Problem to work on => Reproduce exactly the span of lines beginning at the one with "Increase font size with A+ icon" and ending at the last line of the data below, omitting pictures.

Extracted material =>
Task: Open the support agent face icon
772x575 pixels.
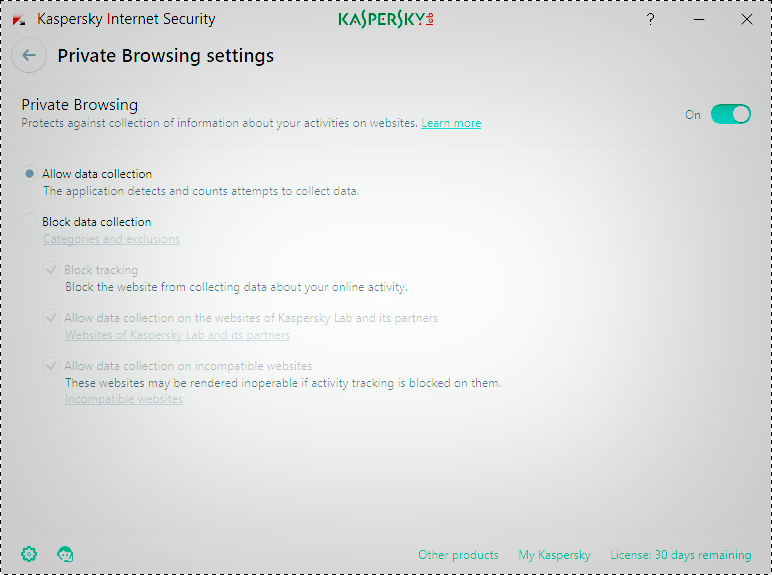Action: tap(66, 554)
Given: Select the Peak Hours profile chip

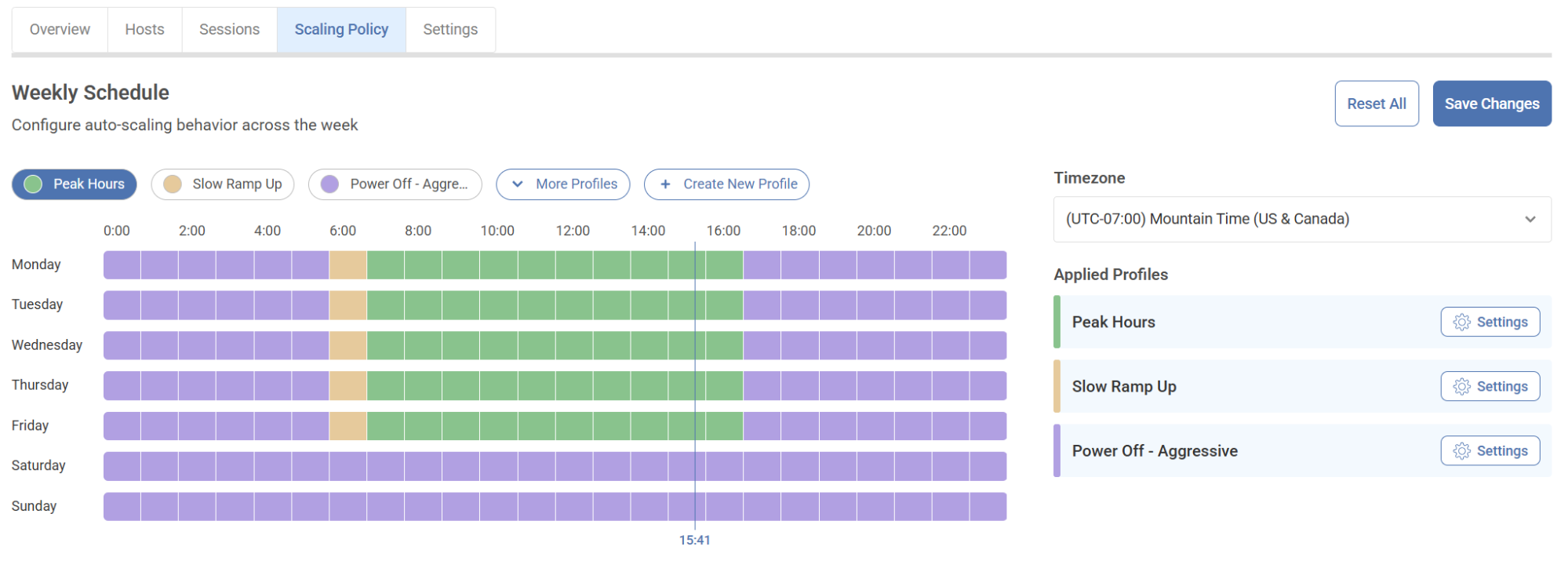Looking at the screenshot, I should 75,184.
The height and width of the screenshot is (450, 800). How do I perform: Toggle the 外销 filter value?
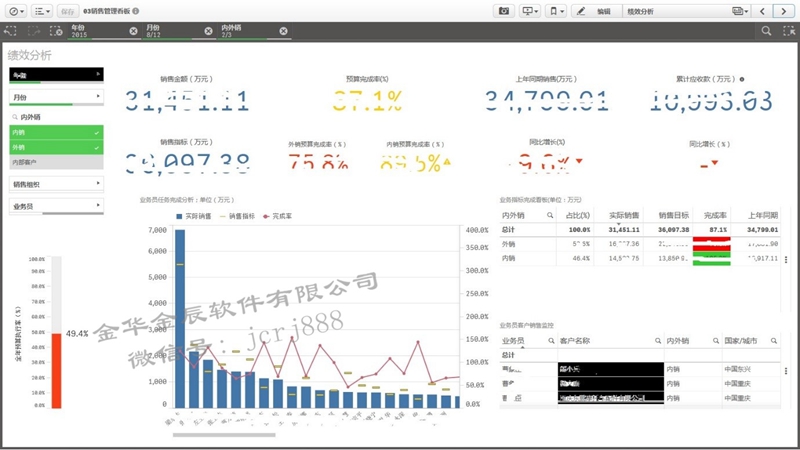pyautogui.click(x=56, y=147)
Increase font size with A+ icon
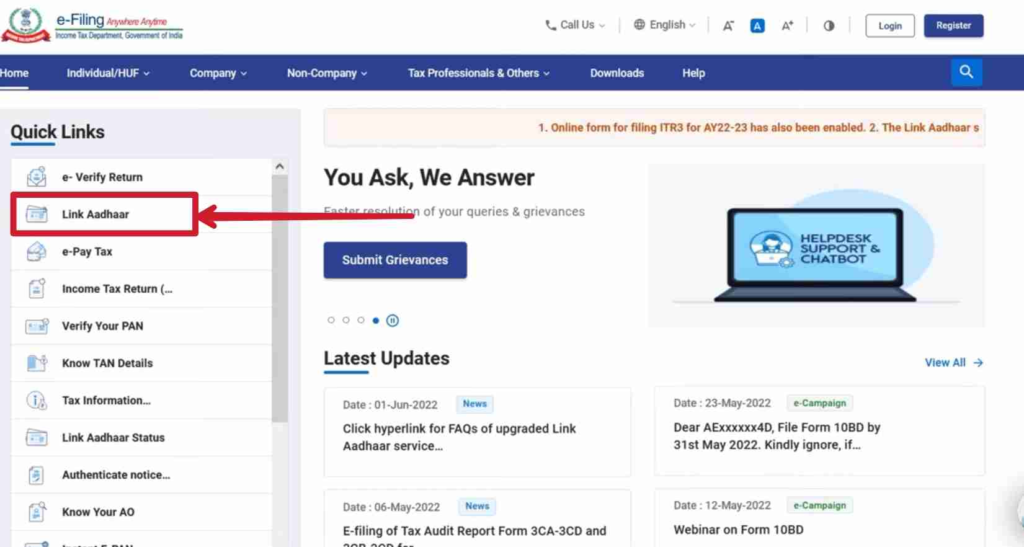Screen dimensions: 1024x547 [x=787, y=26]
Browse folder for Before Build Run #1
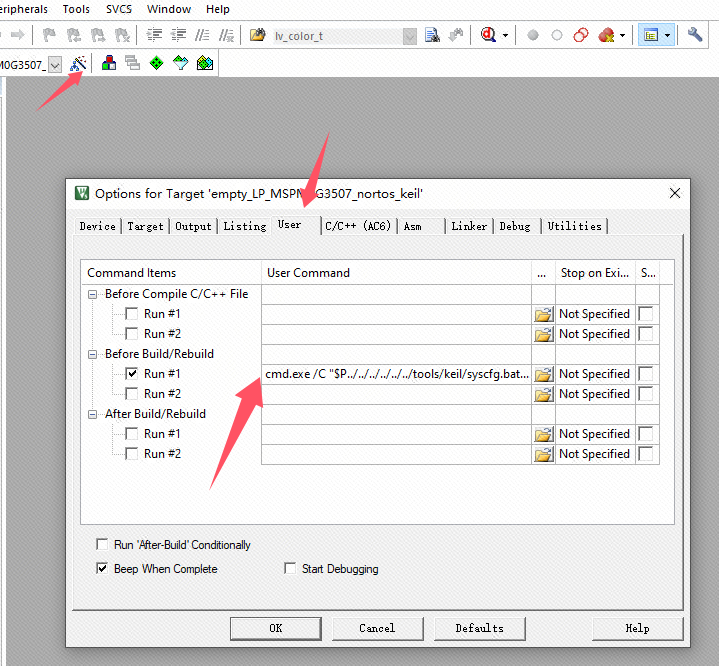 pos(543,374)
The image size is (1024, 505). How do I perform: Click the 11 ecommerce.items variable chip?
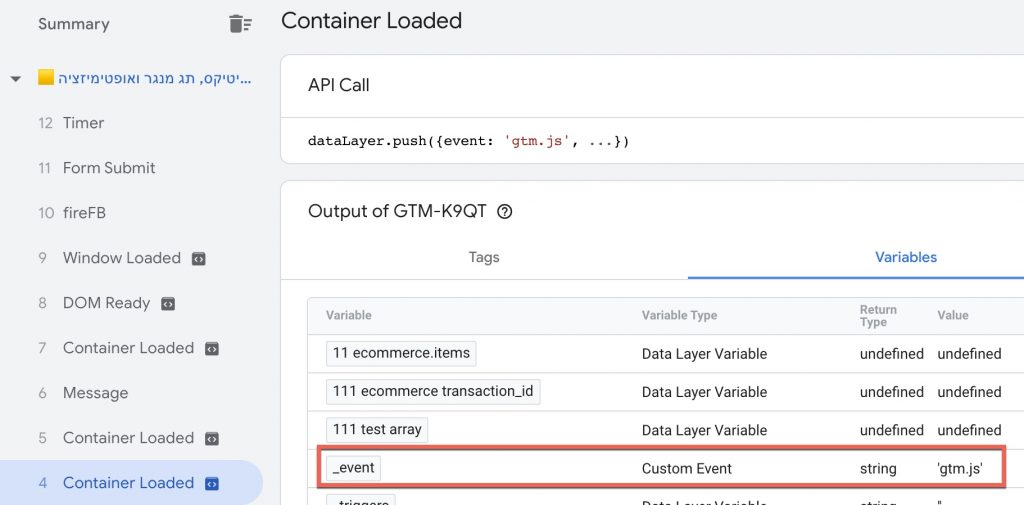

Response box =>
Increase font size with A+ icon
Screen dimensions: 1024x547 [x=787, y=26]
Browse folder for Before Build Run #1
 pos(543,374)
The image size is (1024, 505). How do I perform: Click the 11 ecommerce.items variable chip?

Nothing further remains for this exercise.